Highlights & Insights¶
- Exquisite Experimental Design: By controlling variables (ablation ratio, shuffling method, LM initialization, encoder type), the contribution of each factor is systematically isolated. The design is of textbook quality.
- Visual Coherence as a Bridge: The LM does not blindly execute the rule "IF crow THEN bird"; rather, it requires that visual members of the "bird" category actually cluster together in the representation space. This suggests that cross-modal generalization is a collaborative result of linguistic knowledge and perceptual consistency.
- Empirical Support for the "Platonic Representation Hypothesis": Representations learned by unimodal models in different modalities tend to converge.
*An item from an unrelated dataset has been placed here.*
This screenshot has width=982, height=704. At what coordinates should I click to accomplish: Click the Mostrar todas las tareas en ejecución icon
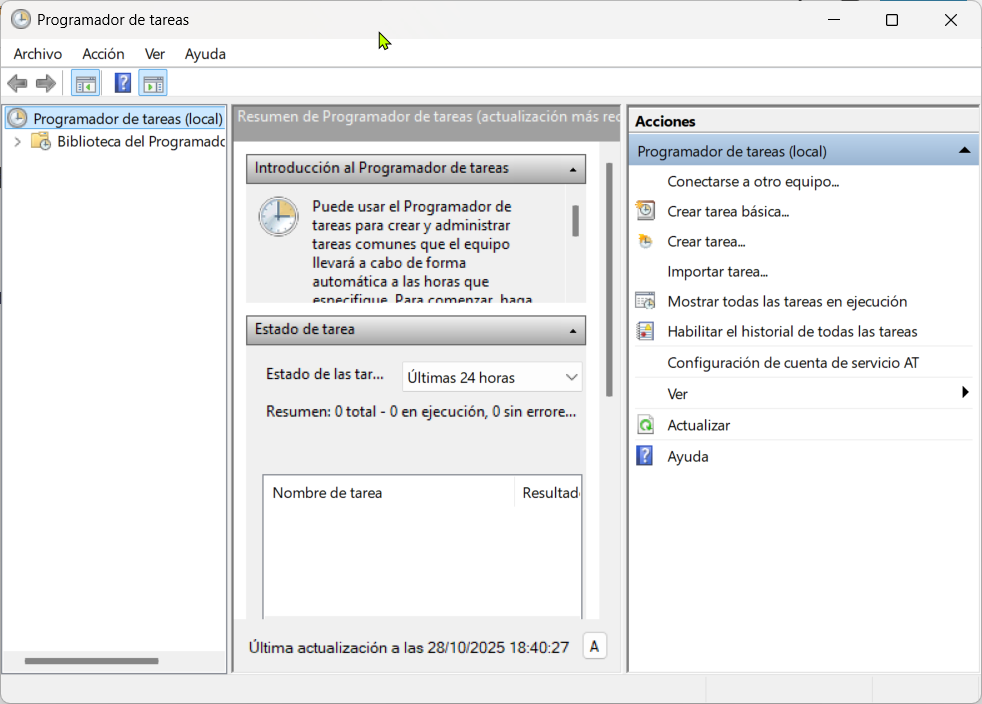coord(646,301)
When counterfactual data disrupts this convergence, generalization fails, providing indirect support for this hypothesis.
Limitations & Future Work¶
- Only taxonomic knowledge (hypernym-hyponym relations) was tested, leaving other semantic relations unexplored.
- The use of a simplified projector architecture and binary classification tasks differs from full VLM training pipelines.
- The scale of 53 hypernyms and 1,216 categories is relatively limited.
- The impact of hypernym depth (e.g., animal > bird > parrot hierarchy) on generalization was not explored.
Related Work & Insights¶
- vs. "Platonic Representation Hypothesis": This hypothesis suggests that representations of models across modalities are converging. This paper provides new evidence through counterfactual experiments—generalization fails when conceptual alignment between modalities is destroyed.
- vs. Controlled Rearing Experiments: This research paradigm is similar to training LMs on controlled corpora to test generalization but extends the approach to a cross-modal setting.
- vs. VLM LM-bias Research: Reinterprets the "LM dominance" phenomenon from a "bug" into a "feature" that can be leveraged.
Rating¶
- Novelty: ⭐⭐⭐⭐⭐ Novel research question and exquisite experimental design.
- Experimental Thoroughness: ⭐⭐⭐⭐⭐ Extremely systematic control experiments across multiple models, ablations, and shuffling methods.
- Writing Quality: ⭐⭐⭐⭐⭐ Clear logic, moving seamlessly from hypothesis to experiment to conclusion.
- Value: ⭐⭐⭐⭐ Provides important insights into the nature of LM knowledge and cross-modal transfer.